Refer to this part of the docs.

Rebuilding the project

If you make some code changes and you like to rebuild the project, launch the following command from the project directory:

docker build --tag=<your_tag> .

Then, you should provide your own image in the docker-compose.yml file.

Deploy on Remnux

Remnux is a Linux Toolkit for Malware Analysis.

IntelOwl and Remnux have the same goal: save the time of people who need to perform malware analysis or info gathering.

Therefore we suggest Remnux users to install IntelOwl to leverage all the tools provided by both projects in a unique environment.

To do that, you can follow the same steps detailed above for the installation of IntelOwl.

AWS support

At the moment there’s a basic support for some of the AWS services. More is coming in the future.


If you would like to run this project on AWS, I’d suggest you to use the “Secrets Manager” to store your credentials. In this way your secrets would be better protected.

This project supports this kind of configuration. Instead of adding the variables to the environment file, you should just add them with the same name on the AWS Secrets Manager and Intel Owl will fetch them transparently.

Obviously, you should have created and managed the permissions in AWS in advance and accordingly to your infrastructure requirements.

Also, you need to set the environment variable AWS_SECRETS to True to enable this mode.

You can customize the AWS Region changing the environment variable AWS_REGION.


If you like, you could use AWS SQS instead of Rabbit-MQ to manage your queues. In that case, you should change the parameter CELERY_BROKER_URL to sqs:// and give your instances on AWS the proper permissions to access it.

Also, you need to set the environment variable AWS_SQS to True to activate the additional required settings.

… More coming


After having properly configured the environment files as suggested previously, you can run the image. The project uses docker-compose. You have to move to the project main directory to properly run it.

docker-compose up -d

After deployment

Users creation

You may want to run docker exec -ti intel_owl_uwsgi python3 createsuperuser after first run to create a superuser. Then you can add other users directly from the Django Admin Interface after having logged with the superuser account.

For Django Groups & Permissions settings, refer here.

Update to the most recent version

To update the project with the most recent available code you have to follow these steps:

cd <your_intel_owl_directory> && git pull -> updates the project
docker-compose down && docker-compose up --build -d   -> restart the IntelOwl application

Updating to >v1.3.x from any prior version

If you are updating to >v1.3.0 from any prior version, you need to execute a helper script so that the old data present in the database doesn’t break.

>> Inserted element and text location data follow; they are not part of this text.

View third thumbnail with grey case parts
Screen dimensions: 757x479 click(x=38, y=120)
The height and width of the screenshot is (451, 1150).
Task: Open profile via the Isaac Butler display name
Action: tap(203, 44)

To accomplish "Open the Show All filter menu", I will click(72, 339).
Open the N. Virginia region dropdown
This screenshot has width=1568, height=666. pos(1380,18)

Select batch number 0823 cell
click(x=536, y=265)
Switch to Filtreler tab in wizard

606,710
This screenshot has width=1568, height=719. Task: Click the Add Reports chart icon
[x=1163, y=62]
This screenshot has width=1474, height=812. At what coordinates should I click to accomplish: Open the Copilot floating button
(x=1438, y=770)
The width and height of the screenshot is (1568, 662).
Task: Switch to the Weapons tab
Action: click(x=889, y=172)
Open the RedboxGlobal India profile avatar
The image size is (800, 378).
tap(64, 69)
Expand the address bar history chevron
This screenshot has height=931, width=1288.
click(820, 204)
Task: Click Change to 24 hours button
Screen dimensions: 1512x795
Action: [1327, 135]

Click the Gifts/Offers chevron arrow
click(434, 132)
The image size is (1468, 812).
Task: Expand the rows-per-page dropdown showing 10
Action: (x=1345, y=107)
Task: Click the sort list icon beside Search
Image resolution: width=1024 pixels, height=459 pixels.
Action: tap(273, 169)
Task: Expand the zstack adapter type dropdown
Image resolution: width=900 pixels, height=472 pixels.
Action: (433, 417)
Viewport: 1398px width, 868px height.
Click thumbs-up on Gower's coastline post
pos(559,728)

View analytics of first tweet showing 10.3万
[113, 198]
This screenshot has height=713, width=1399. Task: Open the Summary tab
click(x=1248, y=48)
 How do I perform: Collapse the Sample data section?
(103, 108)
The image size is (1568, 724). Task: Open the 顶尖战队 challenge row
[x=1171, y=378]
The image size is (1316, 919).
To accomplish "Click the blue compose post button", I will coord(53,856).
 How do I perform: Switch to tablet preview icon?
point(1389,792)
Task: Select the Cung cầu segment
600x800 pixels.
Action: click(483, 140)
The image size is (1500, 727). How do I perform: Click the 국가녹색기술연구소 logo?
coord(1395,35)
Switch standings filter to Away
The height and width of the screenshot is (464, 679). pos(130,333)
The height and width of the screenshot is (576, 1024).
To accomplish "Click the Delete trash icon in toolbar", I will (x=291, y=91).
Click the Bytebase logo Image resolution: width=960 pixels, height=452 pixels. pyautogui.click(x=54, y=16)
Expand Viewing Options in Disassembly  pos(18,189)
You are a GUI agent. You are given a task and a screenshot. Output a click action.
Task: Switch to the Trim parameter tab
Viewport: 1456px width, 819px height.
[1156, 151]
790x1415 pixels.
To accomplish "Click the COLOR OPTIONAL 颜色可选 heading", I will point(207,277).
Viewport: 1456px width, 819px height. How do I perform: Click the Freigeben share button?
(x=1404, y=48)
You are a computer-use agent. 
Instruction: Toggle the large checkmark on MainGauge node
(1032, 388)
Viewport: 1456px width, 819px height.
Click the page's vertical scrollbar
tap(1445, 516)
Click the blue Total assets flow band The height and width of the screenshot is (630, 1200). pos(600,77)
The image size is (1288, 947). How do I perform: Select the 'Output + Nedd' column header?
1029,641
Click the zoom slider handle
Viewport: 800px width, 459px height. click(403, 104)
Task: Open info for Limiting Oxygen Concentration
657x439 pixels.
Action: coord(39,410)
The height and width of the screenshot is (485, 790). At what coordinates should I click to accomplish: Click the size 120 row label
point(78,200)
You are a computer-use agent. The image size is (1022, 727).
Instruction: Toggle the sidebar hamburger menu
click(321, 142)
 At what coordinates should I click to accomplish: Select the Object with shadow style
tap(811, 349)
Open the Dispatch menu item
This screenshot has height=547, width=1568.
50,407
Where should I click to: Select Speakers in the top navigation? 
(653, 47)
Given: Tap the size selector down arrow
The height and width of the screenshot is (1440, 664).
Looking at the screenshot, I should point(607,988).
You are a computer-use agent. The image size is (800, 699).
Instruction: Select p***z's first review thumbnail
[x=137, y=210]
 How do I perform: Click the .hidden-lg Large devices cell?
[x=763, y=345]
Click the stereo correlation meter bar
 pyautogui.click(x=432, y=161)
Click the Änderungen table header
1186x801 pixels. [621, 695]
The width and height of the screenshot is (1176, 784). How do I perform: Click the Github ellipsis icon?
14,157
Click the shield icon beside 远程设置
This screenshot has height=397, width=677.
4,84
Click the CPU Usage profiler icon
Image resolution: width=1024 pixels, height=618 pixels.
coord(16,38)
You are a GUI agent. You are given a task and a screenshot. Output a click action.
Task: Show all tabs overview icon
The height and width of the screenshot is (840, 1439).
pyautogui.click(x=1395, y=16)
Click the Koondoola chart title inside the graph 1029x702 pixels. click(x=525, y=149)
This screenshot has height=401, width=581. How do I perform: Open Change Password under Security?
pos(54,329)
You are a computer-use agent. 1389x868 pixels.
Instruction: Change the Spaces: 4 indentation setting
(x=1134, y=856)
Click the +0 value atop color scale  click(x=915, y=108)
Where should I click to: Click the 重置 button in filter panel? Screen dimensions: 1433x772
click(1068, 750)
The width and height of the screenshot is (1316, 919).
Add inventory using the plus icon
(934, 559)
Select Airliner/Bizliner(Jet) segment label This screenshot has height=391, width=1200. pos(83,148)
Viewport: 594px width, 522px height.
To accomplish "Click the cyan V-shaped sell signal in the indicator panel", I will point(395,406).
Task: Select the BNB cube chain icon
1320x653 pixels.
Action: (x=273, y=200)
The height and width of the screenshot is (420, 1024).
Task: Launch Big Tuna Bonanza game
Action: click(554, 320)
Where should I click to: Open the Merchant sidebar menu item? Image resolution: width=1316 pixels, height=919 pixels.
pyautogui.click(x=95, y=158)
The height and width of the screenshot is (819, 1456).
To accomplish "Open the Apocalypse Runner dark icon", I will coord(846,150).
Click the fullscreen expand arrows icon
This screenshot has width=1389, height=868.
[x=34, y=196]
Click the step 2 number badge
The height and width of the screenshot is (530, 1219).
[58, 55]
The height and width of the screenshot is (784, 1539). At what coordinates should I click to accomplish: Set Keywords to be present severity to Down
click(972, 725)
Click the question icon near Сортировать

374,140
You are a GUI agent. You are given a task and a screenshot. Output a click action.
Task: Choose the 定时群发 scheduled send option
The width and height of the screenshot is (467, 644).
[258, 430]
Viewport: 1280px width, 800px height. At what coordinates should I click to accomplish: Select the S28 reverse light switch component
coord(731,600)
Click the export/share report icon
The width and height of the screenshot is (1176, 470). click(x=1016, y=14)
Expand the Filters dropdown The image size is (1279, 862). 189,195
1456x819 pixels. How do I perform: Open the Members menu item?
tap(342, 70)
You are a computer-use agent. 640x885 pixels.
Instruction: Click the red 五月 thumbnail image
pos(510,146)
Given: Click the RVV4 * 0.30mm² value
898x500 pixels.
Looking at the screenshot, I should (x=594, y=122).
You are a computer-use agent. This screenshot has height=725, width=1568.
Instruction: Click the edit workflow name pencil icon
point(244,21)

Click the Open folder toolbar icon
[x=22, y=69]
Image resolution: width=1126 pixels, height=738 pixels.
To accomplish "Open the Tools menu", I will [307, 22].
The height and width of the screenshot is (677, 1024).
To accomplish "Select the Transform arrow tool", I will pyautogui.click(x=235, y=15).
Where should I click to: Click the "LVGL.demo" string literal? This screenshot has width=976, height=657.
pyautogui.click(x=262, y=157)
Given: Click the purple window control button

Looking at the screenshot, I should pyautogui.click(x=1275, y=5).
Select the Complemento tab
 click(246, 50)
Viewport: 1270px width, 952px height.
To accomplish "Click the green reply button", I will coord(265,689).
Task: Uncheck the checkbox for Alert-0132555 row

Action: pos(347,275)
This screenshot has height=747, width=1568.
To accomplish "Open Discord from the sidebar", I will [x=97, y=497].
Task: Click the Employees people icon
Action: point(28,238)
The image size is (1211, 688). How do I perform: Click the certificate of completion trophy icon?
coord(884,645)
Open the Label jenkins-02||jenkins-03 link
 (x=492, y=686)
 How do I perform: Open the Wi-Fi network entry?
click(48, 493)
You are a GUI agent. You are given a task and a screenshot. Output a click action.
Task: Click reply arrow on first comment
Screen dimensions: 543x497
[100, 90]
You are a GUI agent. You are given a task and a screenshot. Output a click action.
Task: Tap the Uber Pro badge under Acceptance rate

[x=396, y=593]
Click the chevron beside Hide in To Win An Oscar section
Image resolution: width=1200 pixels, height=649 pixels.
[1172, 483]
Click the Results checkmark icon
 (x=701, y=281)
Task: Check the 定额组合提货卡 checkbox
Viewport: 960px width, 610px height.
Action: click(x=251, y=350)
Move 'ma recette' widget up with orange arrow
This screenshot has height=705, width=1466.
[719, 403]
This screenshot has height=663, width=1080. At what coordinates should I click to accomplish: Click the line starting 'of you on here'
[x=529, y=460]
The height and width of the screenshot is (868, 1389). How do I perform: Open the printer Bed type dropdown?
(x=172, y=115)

  1. Follow the above updation steps, once the docker containers are up and running execute the following in a new terminal

    docker exec -ti intel_owl_uwsgi bash

    to get a shell session inside the IntelOwl’s container.

  2. Now just copy and paste the below command into this new session,

    curl | python -
  3. If you see “Update successful!”, everything went fine and now you can enjoy the new features!